Oliver: So ganz genau kann ich das gar nicht erklären. Es ist einfach das Gefühl, das er transportiert. Und das habe ich einfach selten bei anderen Rappern. Ich brauche auch ehrlich gesagt keine großartigen Variationen im Thema oder unfassbar abwechslungsreiche Flows. Ich muss einfach gerne zuhören. Und Kurdo schafft es, mit seinem einfachen, aber wirkungsvollen Style, mich komplett in seine Welt zu ziehen. Im Grunde sagt der Albumtitel da auch schon alles: „Verbrecher aus der Wüste“ – einfach ein Megafickfinger für alle PEGIDAs, Islamhasser und sonstige Rassisten. Und eine ungewöhnlich offensive, unverfälschte Art, dieses Flüchtlingsthema aufzugreifen. Die Sichtweise der Migranten wird in diesem ganzen Diskurs ja meistens marginalisiert – gerade deshalb ist es so wichtig, dass Kurdo hier seinen Standpunkt so offensiv und ohne falsche Scham vertritt. Also ist das Album sogar noch politisch.
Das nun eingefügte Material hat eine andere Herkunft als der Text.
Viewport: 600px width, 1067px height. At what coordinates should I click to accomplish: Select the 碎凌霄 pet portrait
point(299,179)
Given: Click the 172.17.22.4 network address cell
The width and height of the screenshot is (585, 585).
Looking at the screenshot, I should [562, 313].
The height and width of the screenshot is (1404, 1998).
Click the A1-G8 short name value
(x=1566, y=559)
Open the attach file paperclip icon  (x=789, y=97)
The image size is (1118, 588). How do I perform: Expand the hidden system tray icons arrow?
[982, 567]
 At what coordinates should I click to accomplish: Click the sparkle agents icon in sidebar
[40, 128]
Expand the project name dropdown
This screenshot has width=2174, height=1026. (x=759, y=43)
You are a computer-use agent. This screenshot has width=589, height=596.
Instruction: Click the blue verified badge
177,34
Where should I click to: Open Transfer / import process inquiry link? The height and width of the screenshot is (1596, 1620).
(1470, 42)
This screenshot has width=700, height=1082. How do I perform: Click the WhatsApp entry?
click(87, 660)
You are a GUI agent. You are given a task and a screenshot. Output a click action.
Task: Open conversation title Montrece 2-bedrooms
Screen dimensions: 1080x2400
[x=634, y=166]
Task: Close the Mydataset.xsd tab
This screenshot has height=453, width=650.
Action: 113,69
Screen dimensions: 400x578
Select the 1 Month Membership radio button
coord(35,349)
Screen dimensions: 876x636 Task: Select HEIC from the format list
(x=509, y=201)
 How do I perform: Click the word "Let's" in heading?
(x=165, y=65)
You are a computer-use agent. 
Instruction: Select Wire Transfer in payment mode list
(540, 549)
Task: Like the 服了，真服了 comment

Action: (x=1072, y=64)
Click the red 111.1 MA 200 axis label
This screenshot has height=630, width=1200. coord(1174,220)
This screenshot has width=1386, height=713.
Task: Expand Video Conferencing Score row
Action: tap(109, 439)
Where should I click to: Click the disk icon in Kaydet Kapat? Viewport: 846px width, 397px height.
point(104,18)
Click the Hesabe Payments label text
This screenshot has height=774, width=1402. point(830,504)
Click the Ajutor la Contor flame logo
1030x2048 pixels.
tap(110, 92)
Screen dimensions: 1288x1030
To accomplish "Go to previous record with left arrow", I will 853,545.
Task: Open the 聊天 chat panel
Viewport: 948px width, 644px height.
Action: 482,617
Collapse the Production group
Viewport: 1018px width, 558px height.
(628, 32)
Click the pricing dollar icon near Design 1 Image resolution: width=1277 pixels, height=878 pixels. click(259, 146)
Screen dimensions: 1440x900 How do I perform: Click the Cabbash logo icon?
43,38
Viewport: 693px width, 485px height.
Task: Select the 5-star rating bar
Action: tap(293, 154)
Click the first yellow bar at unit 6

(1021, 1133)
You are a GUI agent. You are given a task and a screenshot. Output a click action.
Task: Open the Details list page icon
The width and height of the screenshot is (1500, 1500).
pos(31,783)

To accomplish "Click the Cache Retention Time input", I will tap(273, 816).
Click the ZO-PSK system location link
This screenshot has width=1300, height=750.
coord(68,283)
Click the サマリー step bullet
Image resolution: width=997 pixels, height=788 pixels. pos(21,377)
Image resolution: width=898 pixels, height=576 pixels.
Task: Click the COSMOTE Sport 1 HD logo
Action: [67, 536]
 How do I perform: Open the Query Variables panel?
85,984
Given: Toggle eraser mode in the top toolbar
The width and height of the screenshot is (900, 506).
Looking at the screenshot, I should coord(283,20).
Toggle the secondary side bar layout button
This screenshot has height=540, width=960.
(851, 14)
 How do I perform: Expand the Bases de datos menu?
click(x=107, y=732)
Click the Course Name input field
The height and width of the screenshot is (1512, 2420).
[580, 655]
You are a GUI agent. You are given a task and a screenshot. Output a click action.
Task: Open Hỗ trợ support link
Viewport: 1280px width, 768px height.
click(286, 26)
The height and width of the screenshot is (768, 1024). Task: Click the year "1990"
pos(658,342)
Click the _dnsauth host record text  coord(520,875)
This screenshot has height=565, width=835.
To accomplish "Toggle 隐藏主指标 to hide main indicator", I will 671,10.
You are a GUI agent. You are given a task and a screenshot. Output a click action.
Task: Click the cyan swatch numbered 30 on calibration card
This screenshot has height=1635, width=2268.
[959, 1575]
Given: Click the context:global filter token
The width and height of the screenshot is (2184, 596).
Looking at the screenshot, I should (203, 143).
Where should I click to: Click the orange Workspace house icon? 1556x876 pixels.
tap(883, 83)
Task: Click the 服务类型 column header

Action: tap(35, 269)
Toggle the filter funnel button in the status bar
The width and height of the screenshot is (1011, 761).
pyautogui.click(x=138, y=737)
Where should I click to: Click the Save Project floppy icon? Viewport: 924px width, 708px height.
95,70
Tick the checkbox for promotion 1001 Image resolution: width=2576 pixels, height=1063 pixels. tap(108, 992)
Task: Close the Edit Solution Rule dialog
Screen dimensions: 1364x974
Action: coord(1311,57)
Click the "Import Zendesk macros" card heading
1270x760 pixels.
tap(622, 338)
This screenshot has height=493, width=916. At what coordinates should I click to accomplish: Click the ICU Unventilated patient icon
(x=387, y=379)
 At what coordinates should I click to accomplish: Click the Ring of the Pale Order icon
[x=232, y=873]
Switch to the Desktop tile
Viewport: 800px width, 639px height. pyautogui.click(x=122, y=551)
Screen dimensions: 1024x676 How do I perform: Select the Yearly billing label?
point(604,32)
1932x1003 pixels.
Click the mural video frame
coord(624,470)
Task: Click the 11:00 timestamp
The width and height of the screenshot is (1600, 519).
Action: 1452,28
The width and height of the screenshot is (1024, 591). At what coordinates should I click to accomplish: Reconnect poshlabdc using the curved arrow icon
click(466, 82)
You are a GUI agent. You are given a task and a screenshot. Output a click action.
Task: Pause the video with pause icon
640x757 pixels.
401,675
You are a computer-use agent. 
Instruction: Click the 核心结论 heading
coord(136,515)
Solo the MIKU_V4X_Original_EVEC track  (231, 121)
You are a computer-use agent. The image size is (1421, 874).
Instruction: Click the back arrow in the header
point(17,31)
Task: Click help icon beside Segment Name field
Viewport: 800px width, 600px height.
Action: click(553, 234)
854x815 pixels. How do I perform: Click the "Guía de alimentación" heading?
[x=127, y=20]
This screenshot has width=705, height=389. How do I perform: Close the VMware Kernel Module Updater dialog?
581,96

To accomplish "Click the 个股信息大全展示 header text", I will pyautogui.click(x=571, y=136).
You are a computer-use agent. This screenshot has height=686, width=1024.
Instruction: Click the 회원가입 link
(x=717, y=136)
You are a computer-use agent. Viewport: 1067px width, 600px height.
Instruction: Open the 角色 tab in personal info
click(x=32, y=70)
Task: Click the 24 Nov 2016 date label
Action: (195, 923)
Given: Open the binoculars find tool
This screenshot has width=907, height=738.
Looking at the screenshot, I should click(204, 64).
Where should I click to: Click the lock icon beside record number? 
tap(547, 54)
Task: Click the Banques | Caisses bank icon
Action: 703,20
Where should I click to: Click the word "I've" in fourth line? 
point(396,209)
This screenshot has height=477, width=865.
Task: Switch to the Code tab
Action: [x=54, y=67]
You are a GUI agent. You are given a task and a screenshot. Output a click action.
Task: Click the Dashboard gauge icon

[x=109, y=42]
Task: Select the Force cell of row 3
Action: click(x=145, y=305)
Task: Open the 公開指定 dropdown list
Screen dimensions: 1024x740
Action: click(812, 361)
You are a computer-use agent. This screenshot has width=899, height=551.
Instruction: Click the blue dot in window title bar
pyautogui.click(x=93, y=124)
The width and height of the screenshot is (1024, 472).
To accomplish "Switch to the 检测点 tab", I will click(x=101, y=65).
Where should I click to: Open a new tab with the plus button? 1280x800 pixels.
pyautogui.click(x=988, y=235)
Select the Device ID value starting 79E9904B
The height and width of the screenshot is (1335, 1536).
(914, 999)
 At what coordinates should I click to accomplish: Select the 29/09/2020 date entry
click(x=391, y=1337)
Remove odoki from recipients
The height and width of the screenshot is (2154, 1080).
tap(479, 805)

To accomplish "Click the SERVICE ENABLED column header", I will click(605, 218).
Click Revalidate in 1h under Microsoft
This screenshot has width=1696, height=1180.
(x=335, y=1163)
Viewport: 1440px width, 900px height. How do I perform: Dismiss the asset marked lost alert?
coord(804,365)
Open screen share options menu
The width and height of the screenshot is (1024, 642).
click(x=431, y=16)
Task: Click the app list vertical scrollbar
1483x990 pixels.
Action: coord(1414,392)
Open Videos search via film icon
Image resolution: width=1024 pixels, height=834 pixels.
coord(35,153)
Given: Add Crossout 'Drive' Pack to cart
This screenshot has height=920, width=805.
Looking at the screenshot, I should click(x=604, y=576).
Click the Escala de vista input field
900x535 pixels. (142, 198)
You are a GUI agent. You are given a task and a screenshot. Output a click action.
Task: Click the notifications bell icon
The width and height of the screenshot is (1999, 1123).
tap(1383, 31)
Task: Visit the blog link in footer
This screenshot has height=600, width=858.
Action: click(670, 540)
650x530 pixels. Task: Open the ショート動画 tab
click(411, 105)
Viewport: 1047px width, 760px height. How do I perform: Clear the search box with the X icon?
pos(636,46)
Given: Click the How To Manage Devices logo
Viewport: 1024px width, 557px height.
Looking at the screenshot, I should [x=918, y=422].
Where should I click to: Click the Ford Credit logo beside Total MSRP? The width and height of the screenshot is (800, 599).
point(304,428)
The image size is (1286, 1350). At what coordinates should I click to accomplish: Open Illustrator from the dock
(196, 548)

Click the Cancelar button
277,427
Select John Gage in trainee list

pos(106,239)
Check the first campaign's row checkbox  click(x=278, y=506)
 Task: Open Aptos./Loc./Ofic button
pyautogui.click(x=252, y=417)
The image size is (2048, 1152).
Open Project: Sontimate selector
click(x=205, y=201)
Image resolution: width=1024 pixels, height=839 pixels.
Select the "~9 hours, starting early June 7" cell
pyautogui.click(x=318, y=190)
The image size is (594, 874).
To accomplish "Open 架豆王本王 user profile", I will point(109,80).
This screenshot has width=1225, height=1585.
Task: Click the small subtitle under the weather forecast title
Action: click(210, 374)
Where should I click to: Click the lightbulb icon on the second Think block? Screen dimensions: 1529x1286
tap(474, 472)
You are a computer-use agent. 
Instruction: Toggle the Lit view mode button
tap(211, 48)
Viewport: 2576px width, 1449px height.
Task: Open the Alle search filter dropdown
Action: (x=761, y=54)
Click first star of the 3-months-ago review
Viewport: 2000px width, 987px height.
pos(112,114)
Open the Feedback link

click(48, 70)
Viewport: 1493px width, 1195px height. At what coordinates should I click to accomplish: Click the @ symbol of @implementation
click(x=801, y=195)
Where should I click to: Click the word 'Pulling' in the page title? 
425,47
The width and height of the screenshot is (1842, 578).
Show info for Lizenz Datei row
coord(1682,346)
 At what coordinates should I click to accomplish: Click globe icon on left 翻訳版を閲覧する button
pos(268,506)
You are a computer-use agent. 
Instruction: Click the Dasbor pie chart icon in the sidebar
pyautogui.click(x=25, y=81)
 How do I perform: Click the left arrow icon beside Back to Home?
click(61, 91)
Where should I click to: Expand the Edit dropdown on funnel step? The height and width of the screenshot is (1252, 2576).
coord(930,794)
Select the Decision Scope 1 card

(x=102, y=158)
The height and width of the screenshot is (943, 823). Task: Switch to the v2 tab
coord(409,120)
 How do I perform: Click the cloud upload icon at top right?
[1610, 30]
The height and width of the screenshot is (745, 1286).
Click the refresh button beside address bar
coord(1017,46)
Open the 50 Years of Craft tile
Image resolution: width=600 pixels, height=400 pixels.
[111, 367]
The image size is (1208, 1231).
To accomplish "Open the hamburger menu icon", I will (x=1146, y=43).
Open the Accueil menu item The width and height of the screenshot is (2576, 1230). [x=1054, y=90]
Skinny: Dass dieses Thema unplakativ und unpeinlich aufgegriffen wird stimmt, aber auch ohne Weitsicht. Dass Kurdo dich in den Bann zieht ist ein Punkt, über den man schlecht diskutieren kann – man fühlt Musik halt, oder tut es nicht. Mich wundert nur, dass gerade Kurdo das schafft, der in meinen Ohren nicht ein einziges Alleinstellungsmerkmal hat und mich völlig kalt lässt. Für mich ist „Verbrecher aus der Wüste“ ein schlecht gerapptes Album ohne Abwechslung oder inhaltliche Stärken – dafür sind die Beats ziemlich gut. Die Atmosphäre nehme ich als austauschbar wahr – das ist nichts, was nur Kurdo kann. Aber wenn sie dich catcht, scheint es ja doch irgendetwas zu geben, was an mir vorbei geht. Oder um mit einem Dead Prez Zitat zu schließen: „If I feel it, I feel it – if I don’t, i don’t“ .
Oliver: Gut, Subjektivität ist natürlich genau das, was Musik ausmacht. Insofern einigen wir uns darauf, dass wir uns nicht einig sind. Für mich bisher eines der stärksten Deutschrap-Releases.